20.6.12

Sim, a eternidade


Sim, a eternidade é o nosso signo. Não começámos a existir nem o fim da existência o entendemos como fim. Por isso não sentimos que não existimos antes de começarmos a existir mas apenas que tudo isso que aconteceu antes de termos existido foi apenas qualquer coisa a que por acaso não assistimos como a muito do que acontece no nosso tempo. E à morte invencivelmente a ultrapassamos para nos pormos a existir depois dela. O prazer que nos dá a história do passado, sobretudo os documentos que no-lo dão flagrantemente, vem de nos sentirmos prolongados até lá, de nos sentirmos de facto presentes nesse modo de ser contemporâneos. Mas sobretudo há em nós uma memória-limite, uma memória absoluta que não tem nada de referenciável e se prolonga ao sem fim. Do mesmo modo há o futuro que é pura projecção de nós, apelo irreprimível a um amanhã sem termo ou sem amanhã. Por isso a morte nos angustia e sobretudo nos intriga por nos provar à evidência o que profundamente não conseguimos compreender. Mas sobretudo a eternidade é o que se nos impõe no instante em que vivemos. O tempo não passa por nós e daí vem a impossibilidade de nos sentirmos envelhecer. Sabemo-lo na realidade, mas é um saber de fora. Repetimo-lo a nós próprios para enfim o aprendermos, mas é uma matéria difícil que jamais conseguimos dominar. Por isso estranhamos que os nossos filhos cresçam e se ergam perante nós como adultos que não deviam ser. Por isso estranhamos os jovens pela sua estranheza de que quiséssemos porventura ser jovens como eles. Instintivamente sentimos que é um abuso eles tomarem o lugar que nos pertencia e nos desalojem do lugar que era nosso. Por isso sofremos, não bem por perdermos o que nos pertencia, mas pela dificuldade de isso entendermos. Há uma oposição frontal entre o nosso íntimo sentir e a realidade que isso nos desmente. Somos eternos, mas vivemos no tempo.
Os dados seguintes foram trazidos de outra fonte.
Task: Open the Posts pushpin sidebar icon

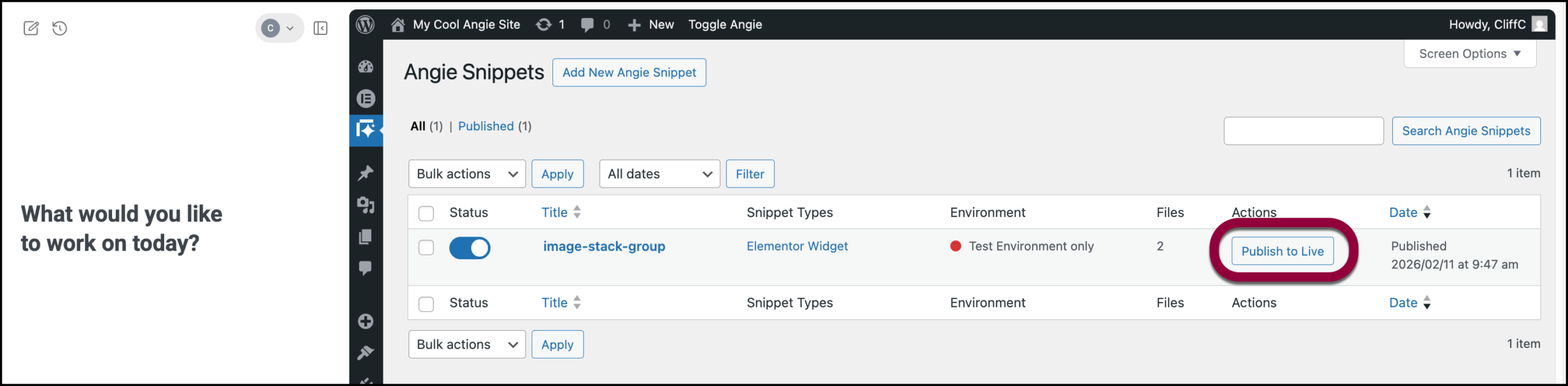Action: coord(366,173)
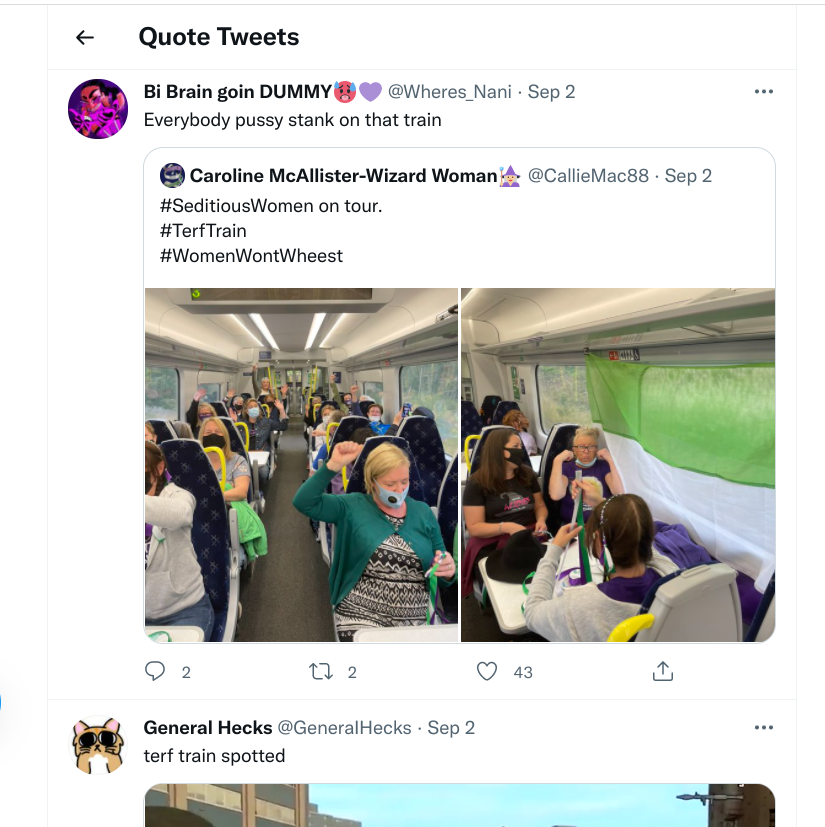Viewport: 825px width, 827px height.
Task: Click the back arrow icon
Action: click(x=85, y=38)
Somos imutáveis, mas tudo à nossa volta se muda e nos impõe a mudança. Somos divinos, mas de terrena condição. É essa condição que sabemos, mas não conseguimos aprender. Nesta oposição se gera toda a grandeza do homem e a tragédia que o marcou. Os que se fixam num dos termos são deuses iludidos ou animais que não chegaram a homens. Porque o verdadeiro homem é Deus por vocação e animal por necessidade.